I read mostly fiction, but about once a year I shift to non-fiction for a little while. I am in one of those phases now. I just finished a book about college admissions and am half done with two other non-fiction books. One of them is Michael Pollan’s book about psilocybin, and the other is Walter Mosley’s book about writing. When I am in the middle of a non-fiction jag, I wonder why I don’t read more of it. In a month, however, I will come to the realization that non-fiction rarely grabs me the way fiction does, and I will return to my former reading habits.

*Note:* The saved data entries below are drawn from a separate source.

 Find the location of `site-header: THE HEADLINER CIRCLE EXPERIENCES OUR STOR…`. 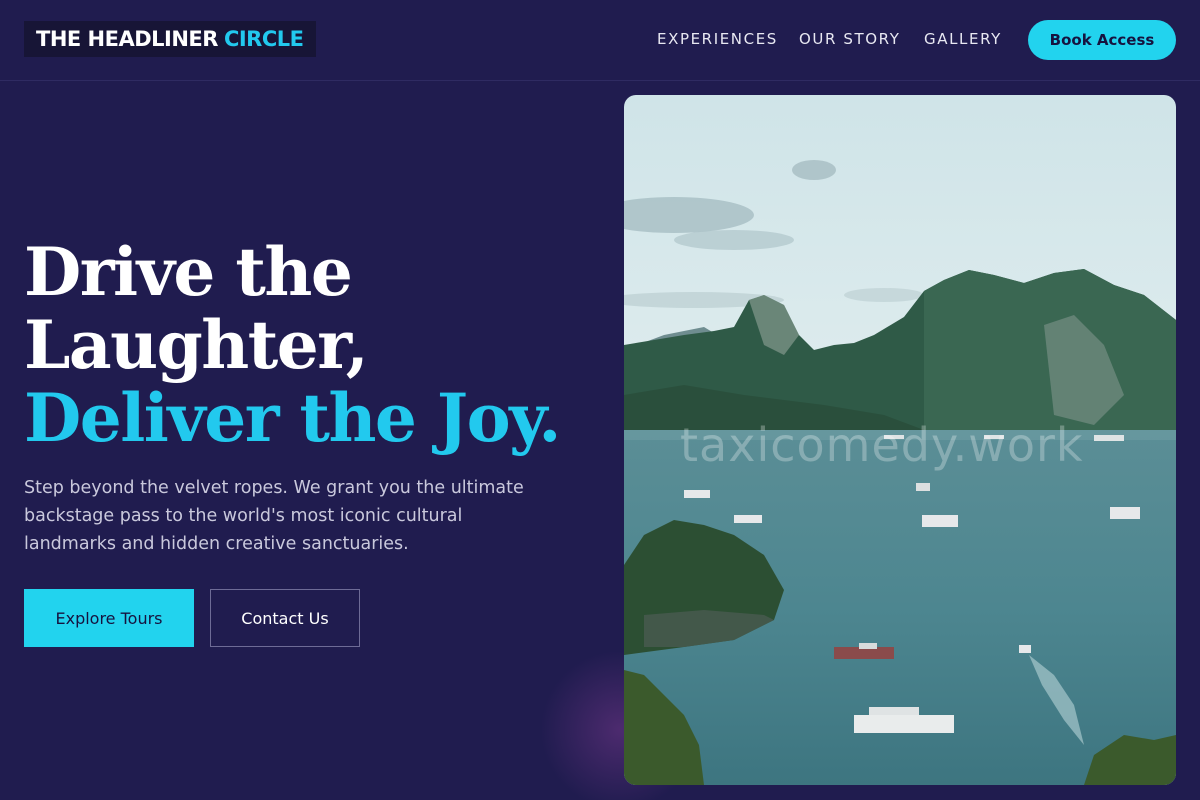

site-header: THE HEADLINER CIRCLE EXPERIENCES OUR STOR… is located at coordinates (600, 40).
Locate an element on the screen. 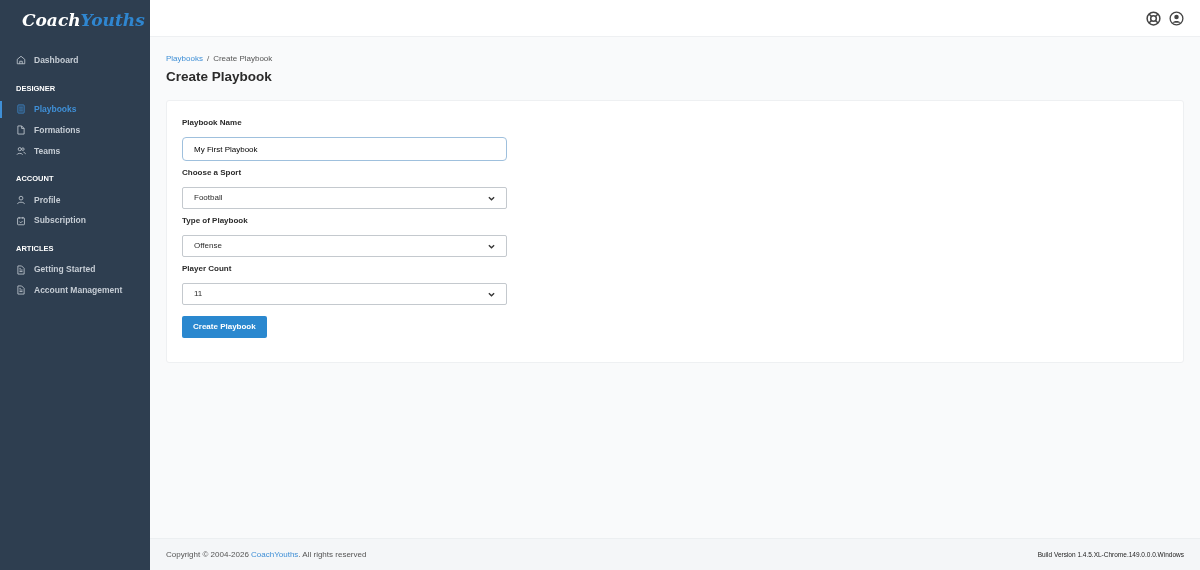  create-button: Create Playbook is located at coordinates (224, 328).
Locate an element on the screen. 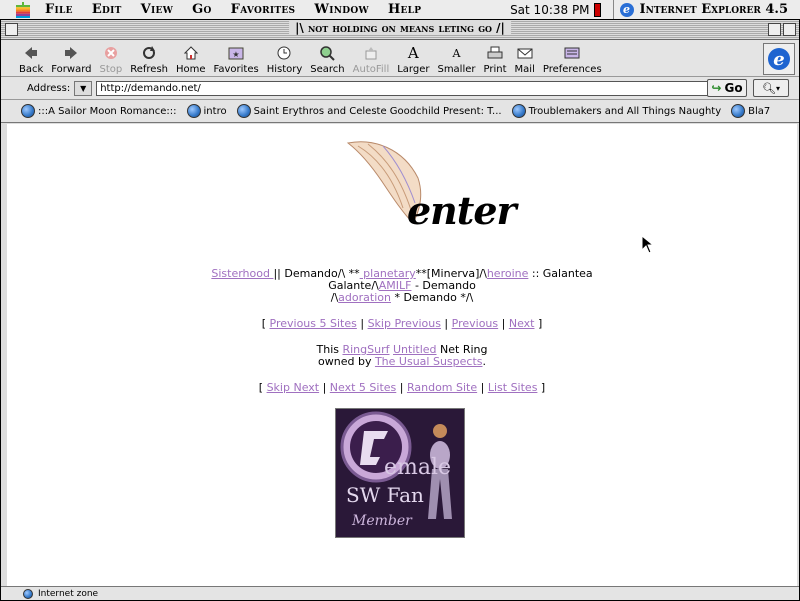 The width and height of the screenshot is (800, 601). random-site-link: Random Site is located at coordinates (442, 388).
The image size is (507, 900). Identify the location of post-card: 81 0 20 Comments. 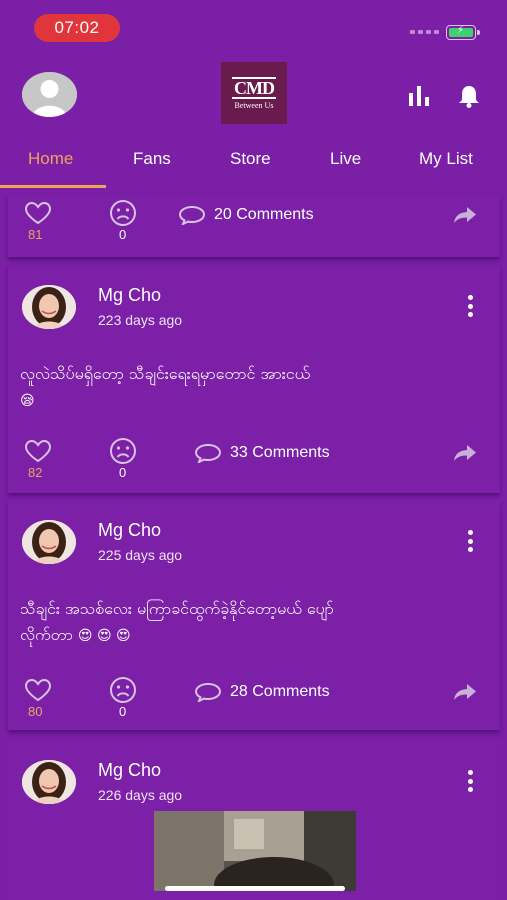
(254, 226).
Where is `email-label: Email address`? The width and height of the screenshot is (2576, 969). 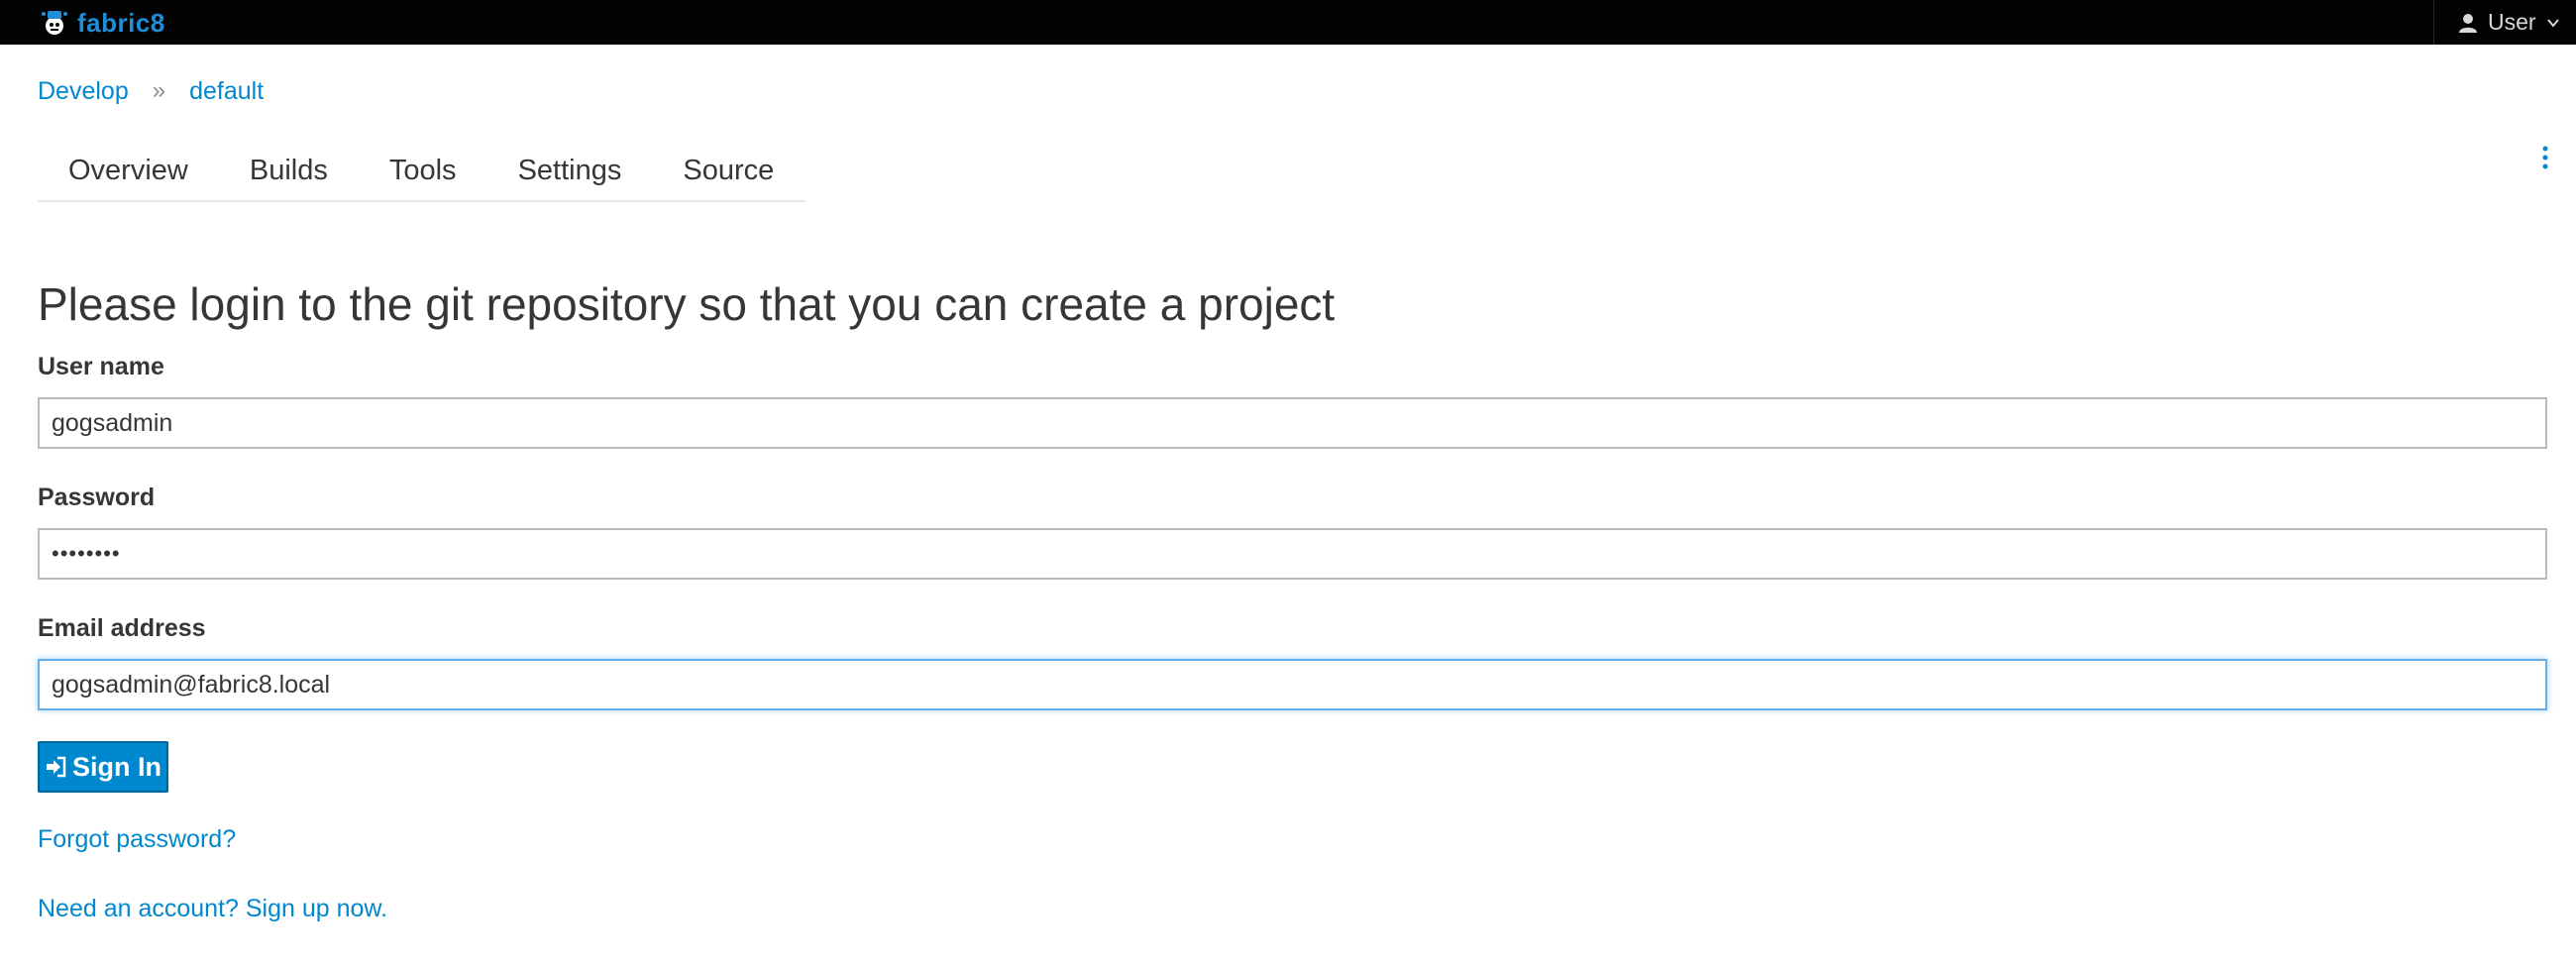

When I think of books I couldn’t put down, two stand out – and both are fiction. One is Catch-22. The other is The Name of the Rose. I first read Catch-22 forty-five years ago, The Name of the Rose maybe fifteen years later. I still remember the two weekends I didn’t leave my apartment, barely sleeping and eating only slapped-together sandwiches so I could keep reading. I read Catch-22 before my first marriage and The Name of the Rose before my second. It’s hard for me to imagine disappearing into a book like that with a wife or a kid or even a dog in the house.*

Yesterday I scoured my bookshelves, both in the living room and in the basement, looking for a specific book. Of course, it was in neither place, and I eventually found it in the stack of books on the floor next to my bed. The book was David Suzuki’s Sacred Balance, although the title of the book and the purpose for my search are irrelevant to the point I want to make. While looking for the book, I was struck by the number of unread non-fiction books in my possession. When I read popular fiction, one reading is usually enough, so I get those books from the library. With non-fiction books, I tend to write in the margins, so I often get those books from a bookstore or through Alibris. Sometimes I even start a non-fiction book that I checked out from the library, only to stop midway and buy a copy so I can write in it. After I finish Pollan and Mosley (both library books), my next book should be one of the volumes from my own collection. I bought each of those unread books for a reason – the reasons long forgotten – but then didn’t read it. Maybe the time was not right, and now it is.

*After I wrote this blog, I remembered that Bernard Malamud’s The Natural had the same effect on me. An assigned reading for my college freshman English lit class, we had two weeks to read the novel. I finished it in two days.